「復生あせび会50年の歩み」を読んで(2025年11月29日)
「いいところだなあ、建物の前には広い芝生広場があるし、天気が良い日は富士山がみえる」私が初めて御殿場荘に行った時の思いだ。
娘は小学生のころ、転ぶと大きな紫斑ができていた。病院で診てもらうと「特発性血小板減少性紫斑病(ITP)と言われた。初めて聞く病名であり、びっくりだ。血液中の血小板が正常範囲より減少しているため、ちょっとした刺激で血液が漏れる可能性があり、治りにくいという。だから、学校で行う体育の授業も血小板が減少しているときは休まざるを得ない。
どうしたものかと右往左往。

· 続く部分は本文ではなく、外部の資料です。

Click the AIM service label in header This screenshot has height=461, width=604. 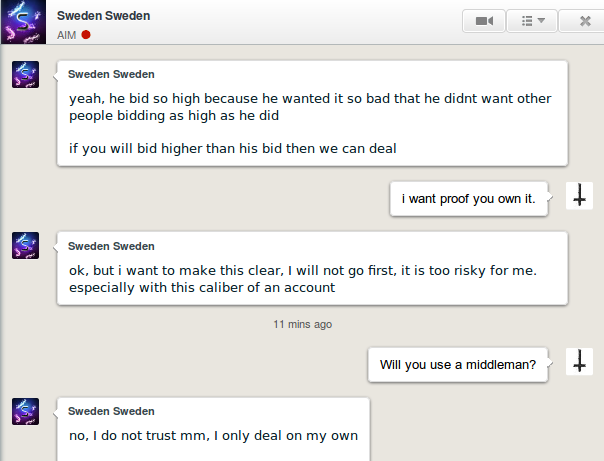pos(67,35)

そんな時保健所で「あせび会便り」を紹介していただき、電話をしたのがあせび会と我が家とのつながりの第一歩。
あせび会は佐藤エミ子会長の存在抜きには語れない。そこでまずは佐藤会長のプロフィールについて記す。1953年に上京し、看護師、医事管理師として病院勤務。63年発病し膠原病・筋無力症の診断を受ける。自らが難病であるにもかかわらずあせび会を立ち上げた。
あせびは昔は畑の境界として植えられたり、風よけとして多く用いられたりしていることから、一人で悩み苦しんでいる難病患者が集まって、励ましあい、助け合って社会生活から落ちこぼれないようにということで「あせび会」と名付けられた。
御殿場荘の集いに行くと、同じ難病の方と会うことができるし、自分とは違う難病者との交流もできる。また、食事の時間以外はほとんど自由なので、ゆっくり話し合うことができる。娘と同じ病気の人とも知り合うことができ、アドバイスももらった。
また、近くに神山復生病院があり、御殿場高原時之栖(ときのすみか)もある。神山復生病院は民間としては初めてのハンセン病病院として出発した病院であり、あせび会にいろいろ協力してくださっている。
また、御殿場高原では12月の集いの際にはイルミネーションのトンネルをくぐりに多数で行っていた。地ビール・チーズもおしいし、催し物も多数あるようだった。
このような集いだが、最初はお正月から始まった。家族団らんの風景がテレビで映し出されるが、身内のいない孤独の難病者はお正月が苦手。そこで同じ思いの難病者同士が集まり、「他人家族」ということで過ごしたという。
私が勤務する障害者施設でも同じく、孤独な障害者は連休が苦手という。よくわかる。
佐藤会長は、「一度出席した会員さんのほとんどは、自らの持つ障害の重さを意識するのではなく、他の人より優位な部分も発見し、自分を再認識し、強くたくましく生きていくことは、現代のような社会の中では素晴らしいことだと思います。自らも病気や障害を持ちながら、真に僚友のために泣き、笑う姿こそ、最も美しい人間の姿ではないかと感ずる日々です」と述べておられる。この思いこそ、あせび会の大切な思いだと思う。
ここで出会った難病者・その親・ボランティアとして参加した医学生(現在は立派な医師になっている)たちと今でも連絡を取り合っている人がいる。
また、私がスキルス胃がんになった時は、がん体験をした職員・難病者・医学生などからいろいろ助言をもらった。
本当に、御殿場荘に行くと「帰りました」と挨拶をする人がいるが、そんな気持ちだ。
本の正式な題名は「複成あせび会50年の歩み 希少難病患者と共に」だが、良い本だ。
私は、御殿場荘だけではなく、東京都文京区の事務局にも利用させてもらった。そこでは障害者数労支援B型の利用者との交流ができたし、近くにある六義園や「高齢者の原宿」と言われる巣鴨地蔵通りも見学した。
娘は成人し、「もう私は数値がよくなったのでITPは治ったと思う」というが、何だかこの本を読んでいると、胃を全摘し、糖尿病で食事が難しく夜起きることが多いので、遠方には外出していない最近の私だが、来年の御殿場荘の集いには参加してみたくなったな。懐かしい人たちと会うことができれば、良い影響が出そうな気がする。